There is no such thing as “distance dilation”. In point of fact, the equations of general relativity can be solve two different ways. In one case, you consider distance to be a variable (in other words, the distance from A to B varies according to the path you take between A and B - which is to say: there is a distance dilation effect). Solving the equations this way leads to non-analytic solutions (look up the term if you don’t understand it) because as we all know the distance from A to B does NOT change depending on the path you take; the distance from A to B is the same regardless of the path you take, though the distance you travel will vary with your path.
Thus, this set of solutions is discarded because it is non-physical.
The other way you solve the equations is to assume that distance is constant but time is variable. Solving the equations this way leads to results that, while counter-intuitive, are sensible and analytic. Thus, these results are considered physically valid - the more so because there is experimental support for this.
Given that time is a variable and the speed of light is a constant to all observers, then what immediately drops out is that the wavelength of incident light varies according to the velocity difference between the source and the destination.
Thus, your spaceship at .9C sees light from the sun arriving at the speed of light, but it’s wavelength is greatly lengthened - in other words, it is shifted toward the red end of the spectrum (redshifted). Similarly, the light from proxima centauri arrives with a greatly reduced wavelength (blueshifted).
Another thing that drops out of this is that there is no universal time. It is literally meaningless to compare times between two different points in the universe because time flows at different rates in different parts of the universe due to relative velocities as well as relative gravitational potentials.
Because there is no universal time, and because the speed of light is a constant to all observers, people on the Earth and people on the traveling spaceship will not agree upon the distance between objects. People on the earth will measure the distance from the spaceship to proxima centauri as being a longer distance than is measured by people in the spaceship. However, because they also cannot agree on the wavelength of the light reaching them, all the math works out properly.
This is not a subject that can be easily discussed without mathematics. I suggest you look up redshifts, special relativity, and the twin paradox to learn more.
There’s no such thing as distance dilation simply because “dilation” refers to things getting longer. What happens with distances is contraction: They get shorter.
And again, that measurement is reference frame specific.
An observer on Earth will measure that spaceship as being foreshortened along its length because of its velocity relative to earth. An observer on the spaceship will observe no foreshortening at all.

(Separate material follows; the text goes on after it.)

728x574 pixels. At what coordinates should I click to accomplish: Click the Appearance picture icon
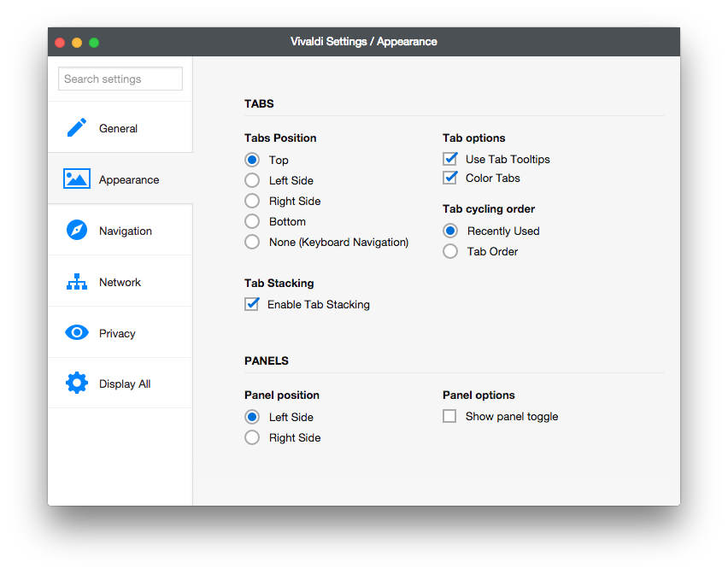pos(77,179)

I don’t mean to hijack this thread but I have a related quesiton which, once answered, would help the OP.
Question: what fraction of c do I need to travel at (with respect to some object, heading directly towards that object) for it to seem as though I am travelling 1 light year distance in exactly a years time from my point of view (ignoring any gravitational effects).

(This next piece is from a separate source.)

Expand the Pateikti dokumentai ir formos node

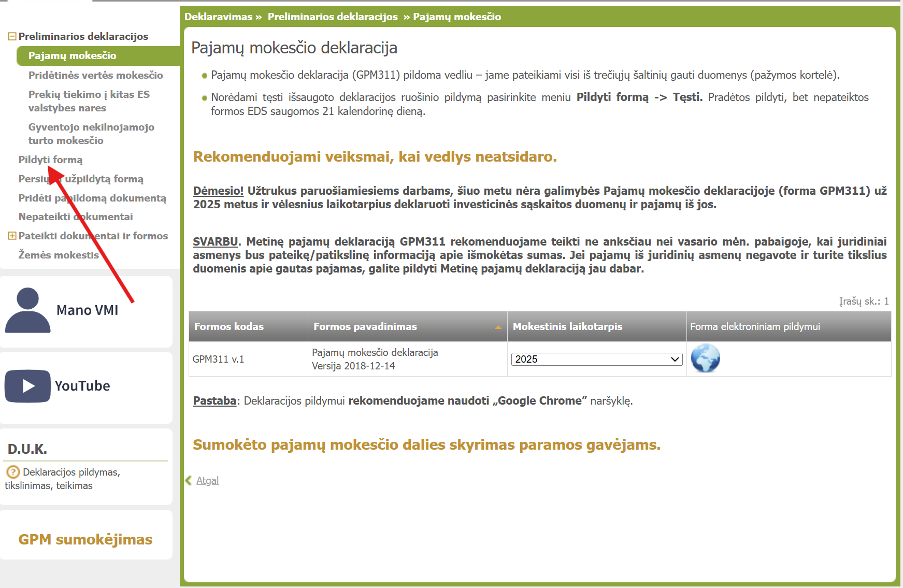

I just realised the question was not well formed, let me rather ask:
what fraction of c do I need to travel at (with respect to some object, heading directly towards that object, from an observers perspective when the observer is stationary with respect to the object) for it to seem as though I am travelling 1 light year distance in exactly a years time from my point of view (ignoring any gravitational effects).
Imagine two spaceships. One the normal sized you’re travelling from Earth to Proxima Centauri in, one a 4 ly monstrosity parked alongside your path. In the travelling spaceship’s reference frame, the monstrosity is the one moving at .9 c and the one being foreshortened. Just as the travelling path from Earth to Proxima Centauri is foreshortened.
In Earth, PC and the monstrosity’s reference frame, the travelling spaceship is the one getting shorter.
Assuming that that last term was supposed to be c^4 instead of c^2, to make the units work out right, the solution to that equation is v = ±c. Which is obviously incorrect.
Remember that the constant c^2 term isn’t velocity^2/time^2; it is actually velocity^4/time^4 because the “1” term it was multiplied onto already had dimensions of velocity^2/time^2 (it was one rest-frame light-year per one accelerated year, then got squared). So, as written, it is dimensionally correct.
And, since this is a 4th order equation, there are 4 roots. Only one of them will turn out to be the right one, and it should be obvious. This equation might have a doubled root. Not sure.
It’s just a synthetic division problem with coefficients 1, 0, -2c^2, 0, c^2. I just didn’t feel like doing it.
The world line is unchanged. The actual spacetime distance between the two points does not change - except, of course, due to their motion relative to each other. In the accelerated frame, time is changed and therefore space is changed to match.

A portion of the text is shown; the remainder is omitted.